BEGIN SUPPLIED PASSAGE

Director: Ahmad Bahrami
Screenwriter: Ahmad Bahrami
Cast: Ali Bagheri, Farrokh Nemati, Mehdi Nassaj, Majid Farhang, Mahdieh Nassaj
DCP, B/W, 103 min.
Saturday, May 7 – 3pm
The Locust
Iran/Germany, 2022
California Premiere


This was supposed to be Hanieh’s day. After years of battling and compromising with family, friends and fate in pursuit of a film career, her loosely autobiographical script is finally beginning pre-production with a read through. There’s even talk of interest from international festivals. Instead, her landlord comes calling for the rent, her mother demands she resolve some long simmering business, and the cast can’t stop hating on the film’s main character—the one Hanieh based on herself. In her second feature, writer-director Faeze Azizkhani captures the frenzy and frustration of a middle-aged dreamer watching her dream start to slip away. At the center of the whirlwind, Hanieh Tavassoli delivers a compelling and sympathetic portrayal of a woman struggling to maintain until tomorrow.
Director: Faeze Azizkhani
Screenwriter: Faeze Azizkhani
Cast: Hanieh Tavassoli, Pegah Ahangarani Farahani, Ali Mosaffa, Pedram Sharifi, Ramin Sadighi
DCP, Color, 79 min.
19 (Nouzdah)
Iran/Germany, 2021
U.S. Premiere


The latest film from prominent producer and director Manijeh Hekmat (Three Women) may be one of her most personal. From a hospital bed, Mitra, a silver-haired artist (Pantea Panahiha) reflects on her past and the history she’s lived through along the way. Reveries and regrets intermingle across an impressionistic montage of achingly beautiful scenes and episodes. Both an evocation and a summation of life’s bittersweet course, Hekmat has described the film, shot during the current pandemic, as a “narration of all the doubts of my generation—the fear and the trembling we have experienced all through our lives.”
Director: Manijeh Hekmat
Screenwriter: Manijeh Hekmat, Mahsa Mohebali, Jamileh Darolshafahi
Cast: Pantea Panahiha, Bozorgmehr Hosseinpour, Katayoon Amir Ebrahimi, Jamshid Ahangarani Farahani, Parisa Nemati Moghadam
DCP, Color, 77 min.
Saturday, May 7 – 7:30pm
Final Whistle
Iran, 2011


Best known for her striking on-screen performances in films by Iranian auteurs such as Dariush Mehrjoui, Tahmineh Milani and Abbas Kiarostami, Niki Karimi established herself as a filmmaker in her right when her directorial debut, One Night, premiered in Un Certain Regard at Cannes in 2005. In One Night and her three subsequent features, Karimi brings urgent attention to the stories of women forced to navigate the sharp divisions of Iranian society. In her third feature, Final Whistle, writer-director Karimi explores those divisions from a more explicitly personal perspective through the story of a well-known filmmaker, played herself, suddenly confronted by her own privilege and the limits of fame when she becomes unexpectedly entangled in the struggles of a young extra she only needed for reshoots.

END SUPPLIED PASSAGE
BEGIN LISTED RECORDS

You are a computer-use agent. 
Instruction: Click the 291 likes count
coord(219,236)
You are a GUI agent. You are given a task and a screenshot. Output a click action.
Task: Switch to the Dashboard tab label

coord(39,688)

END LISTED RECORDS

**REQUIRED WORK:**
• A. Retype the film listings from "Saturday, May 7 – 3pm" to "maintain until tomorrow.".
• B. Shorten the paragraph in the film listings that begins "The latest film from prominent producer" while keeping its main facts.

**OUTPUTS IN ORDER:**
• A.
Saturday, May 7 – 3pm
The Locust
Iran/Germany, 2022
California Premiere


This was supposed to be Hanieh’s day. After years of battling and compromising with family, friends and fate in pursuit of a film career, her loosely autobiographical script is finally beginning pre-production with a read through. There’s even talk of interest from international festivals. Instead, her landlord comes calling for the rent, her mother demands she resolve some long simmering business, and the cast can’t stop hating on the film’s main character—the one Hanieh based on herself. In her second feature, writer-director Faeze Azizkhani captures the frenzy and frustration of a middle-aged dreamer watching her dream start to slip away. At the center of the whirlwind, Hanieh Tavassoli delivers a compelling and sympathetic portrayal of a woman struggling to maintain until tomorrow.

• B. This may be one of the most personal films by producer and director Manijeh Hekmat (Three Women). From a hospital bed, Mitra, a silver-haired artist played by Pantea Panahiha, looks back on her past and the history she has lived through. Her reveries and regrets mix in an impressionistic montage of very beautiful scenes. Hekmat shot the film during the current pandemic and calls it a "narration of all the doubts of my generation—the fear and the trembling we have experienced all through our lives."